By Tsering Choephel
DHARAMSALA, 16 Oct: The state government of Uttarakhand has directed all its departments to submit reports on the Tibetan Rehabilitation Policy (TRP) 2014 within a week, initiating the implementation process, as reported by The Times of India on 12 October.
Radha Raturi, Additional Chief Secretary (ACS) of Uttarakhand, a state in northern India issued the instructions during a meeting held in the secretariat on Tuesday evening. She has said that the state government had received this directive from the Union Ministry of Home Affairs (MHA).
Speaking to TOI, Dhondup Gyalpo, a Tibetan welfare officer in Dehradun expressed optimism saying “It is an extremely important move for us. We have been demanding help for basic facilities like proper roads and infrastructure in our settlement which will now be possible.”
Gyalpo also highlighted the limited job opportunities for Tibetans, restricting their involvement in long-standing practices like the winter sweater-selling businesses or opening eateries.”If our children get the benefits of government schemes, the entire community will get benefitted,” he added.
The Government of India formalised the Tibetan Rehabilitation Policy in October 2014 with the aim of providing a uniform policy guideline for all states in India where Tibetan refugees reside. Karnataka, Himachal Pradesh, and Uttarakhand adopted the policy in 2015, followed by Arunachal Pradesh in 2017.
The TRP 2014 guidelines urged state governments to extend both state and central schemes and provisions, such as MNREGS, PDS, NFSA, and others, applicable to Tibetans. Additionally, it stated that the state government should sign a lease document for the land occupied by Tibetans for a period of 20 years or until it is revoked or cancelled.

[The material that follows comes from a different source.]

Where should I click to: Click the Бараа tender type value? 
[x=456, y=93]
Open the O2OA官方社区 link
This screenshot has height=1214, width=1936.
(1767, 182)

Furthermore, the policy instructed state governments to provide concrete support in basic amenities and infrastructure facilities, including roads, electrification, drinking water, and medical facilities in and around Tibetan settlements.
The policy is expected to alleviate various obstacles faced by Tibetans as stateless refugees, including issues related to birth certificates, land ownership disputes, job prospects in various sectors, and others.
Approximately 10,000 Tibetans live in six major Tibetan Settlements and four scattered Tibetan Communities in Uttarakhand State.